The Krastyo Sarafov National Academy for Theatre and Film Arts (Note: Национална академия за театрално и филмово изкуство "Кръстьо Сарафов") (commonly referred to as NATFIZ) (Note: An abbreviation of the Academy's name in Bulgarian.) is a performing, cinematic and media arts institution of higher education based in Sofia. It is the first Bulgarian university in the field of theatre and film arts. It was founded in 1948, being the only public and state-run institution of its kind in the country.

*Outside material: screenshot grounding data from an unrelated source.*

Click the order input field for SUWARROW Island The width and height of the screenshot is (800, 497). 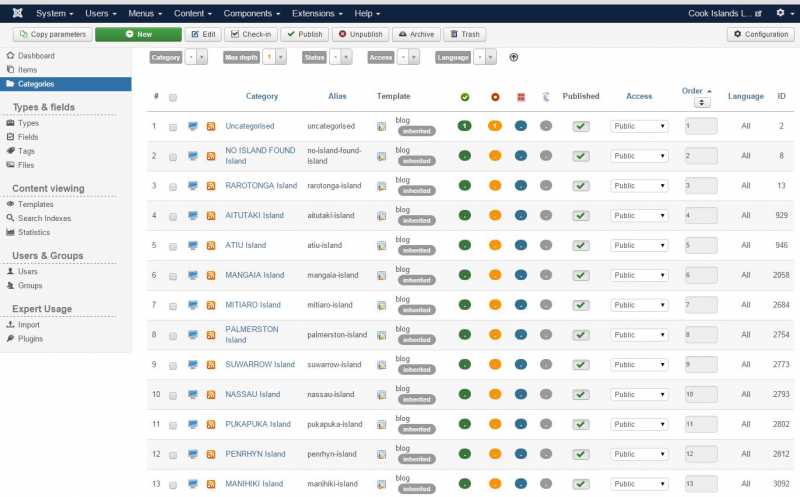700,365
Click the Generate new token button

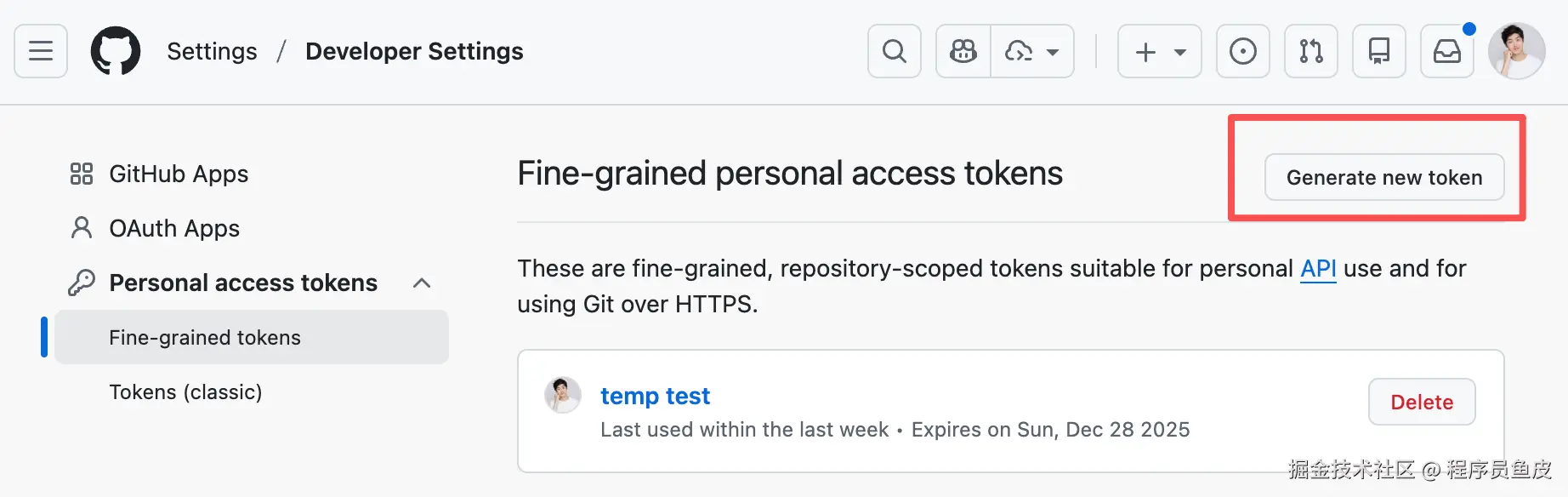1383,177
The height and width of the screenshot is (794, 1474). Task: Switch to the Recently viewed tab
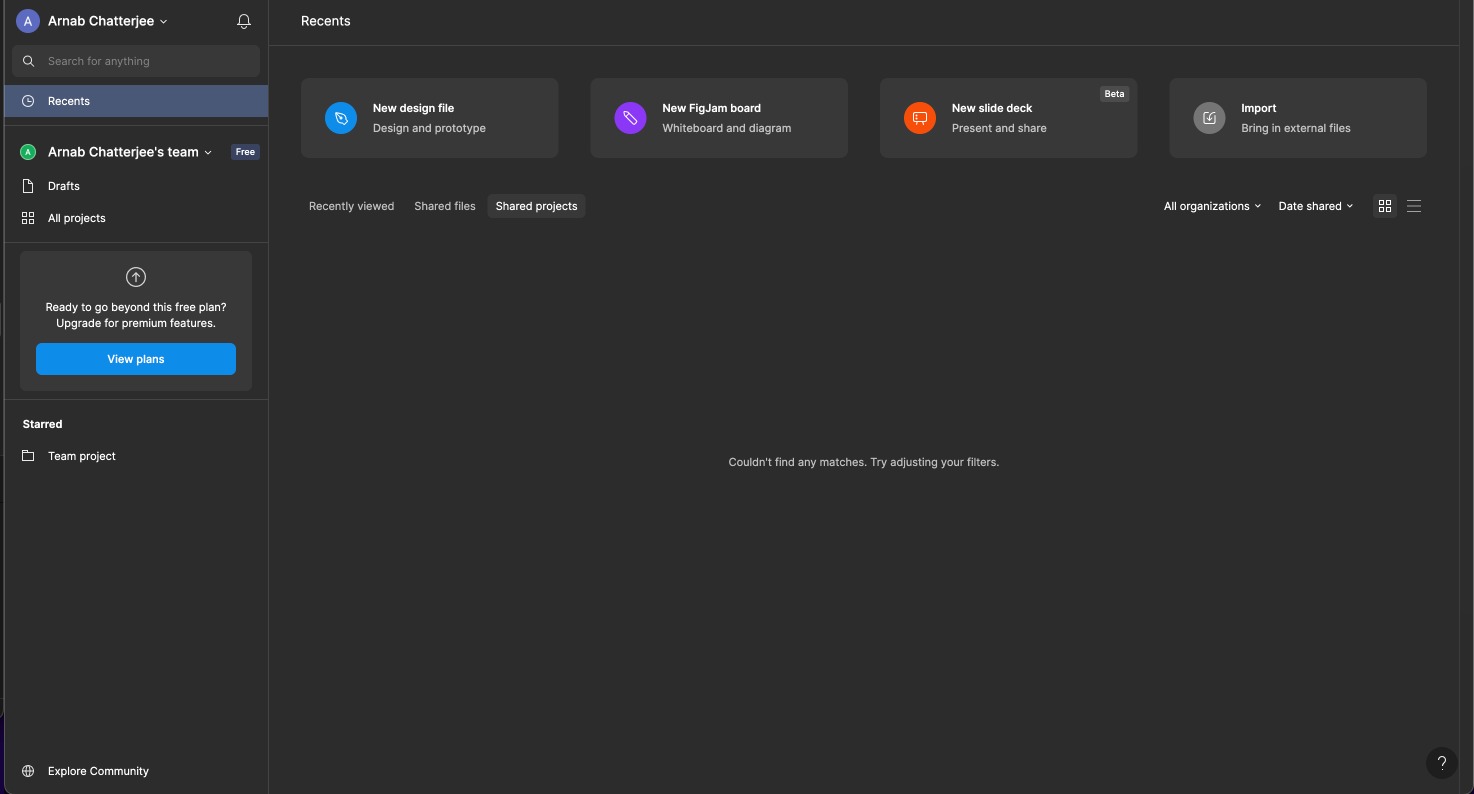tap(351, 206)
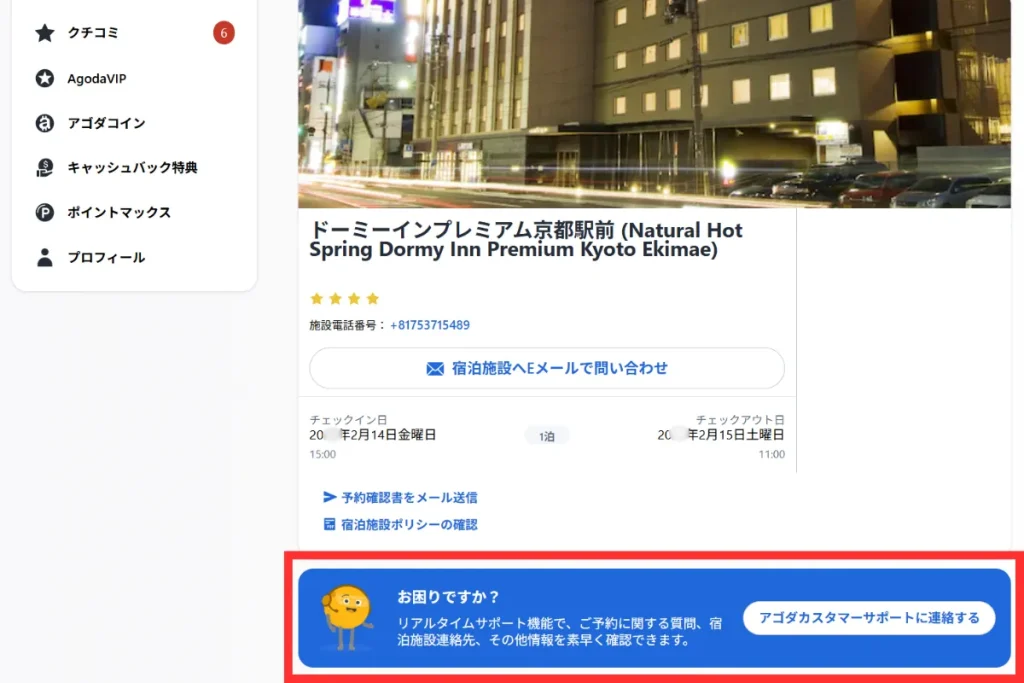Select the クチコミ star icon
This screenshot has width=1024, height=683.
[x=44, y=33]
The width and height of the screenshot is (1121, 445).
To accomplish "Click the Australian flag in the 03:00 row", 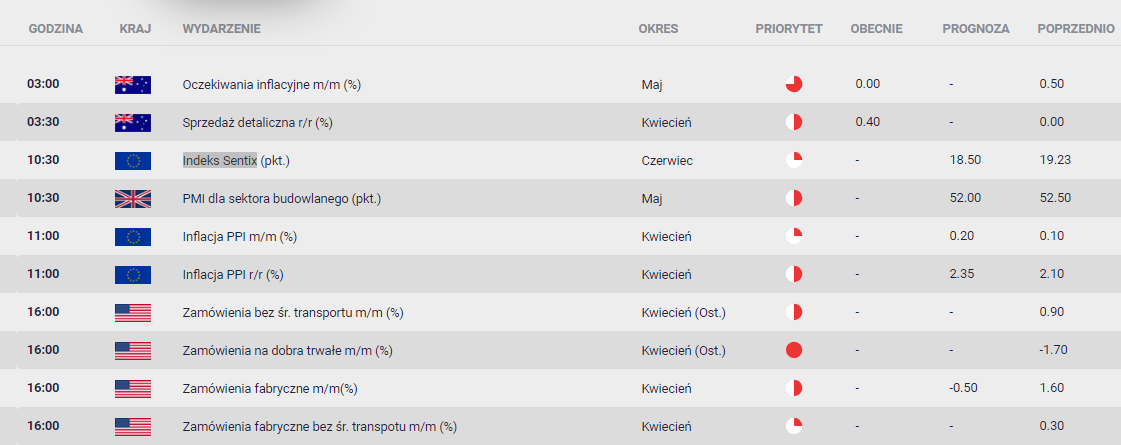I will click(x=132, y=84).
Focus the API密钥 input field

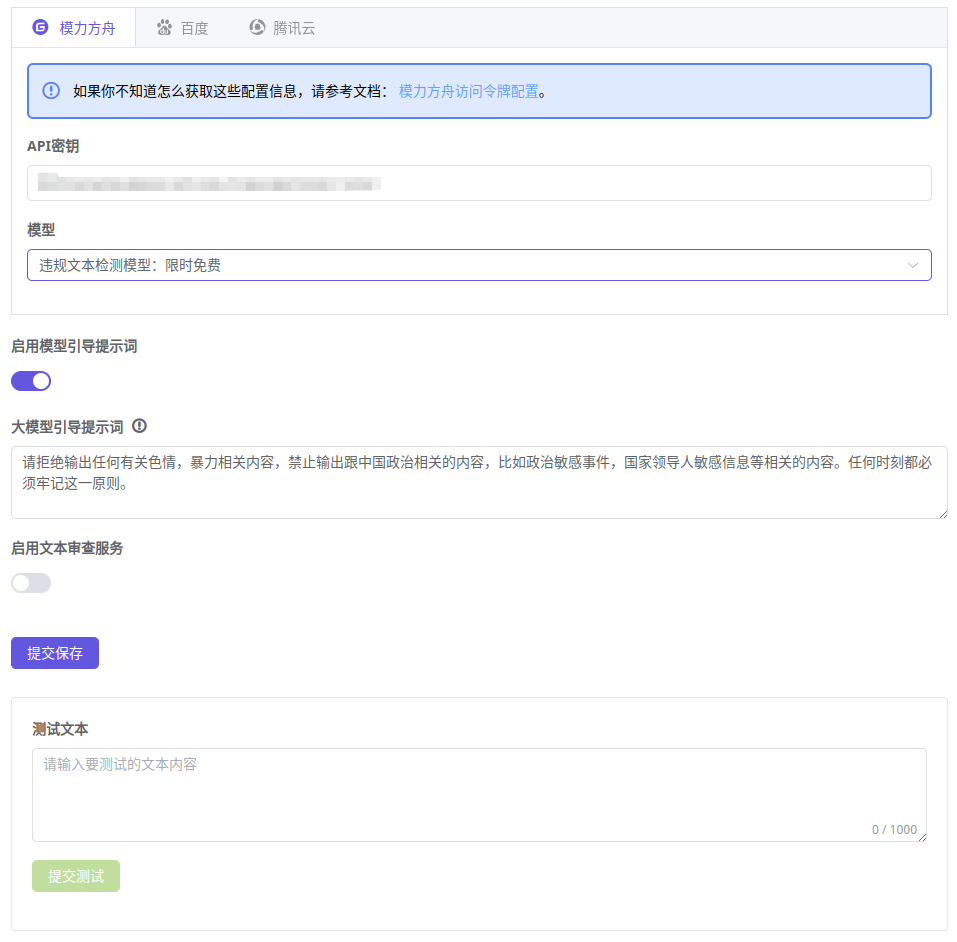coord(479,183)
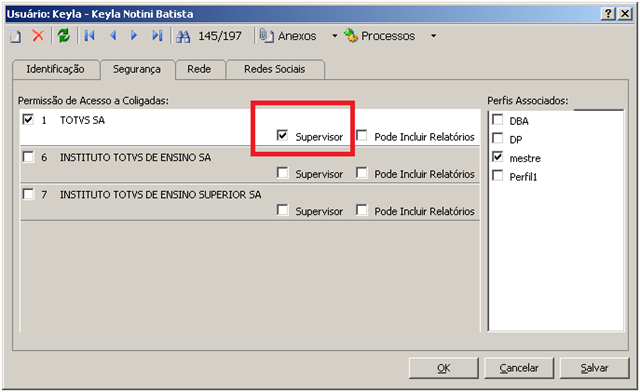Expand the Processos dropdown arrow
The height and width of the screenshot is (392, 640).
(433, 36)
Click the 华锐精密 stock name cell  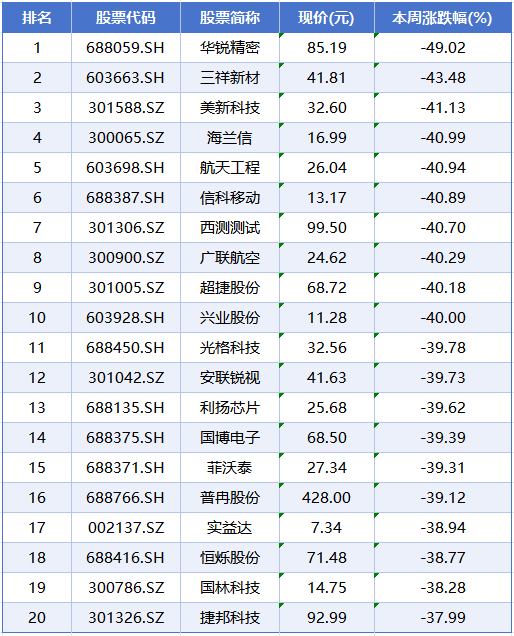pyautogui.click(x=230, y=48)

The academy enrolls about 120 new students every year, including 20 international students. It is located in three adjacent buildings in downtown Sofia: a Training Drama Theatre (est. 1957), a Training Puppet Theatre (est. 1966), a cinema and video hall and an educational audiovisual centre, as well as an academic information centre that stores 60,000 volumes of Bulgarian and international literature. NATFA has a student dormitory in Studentski grad.

== History ==
After the Second World War, there were changes in the political, economic and social life in Bulgaria. Higher education became free of charge which allowed more young people to pursue a career in theatre. The number of theatres also increased, which led to the need for more actors and directors. The academy started off as a temporary, two-year theatre course at the Ivan Vazov National Theater. Subsequently, as Bulgarian press raised the idea of creating a higher theatre school, it turned into the first Bulgarian State Higher Theater School in 1948.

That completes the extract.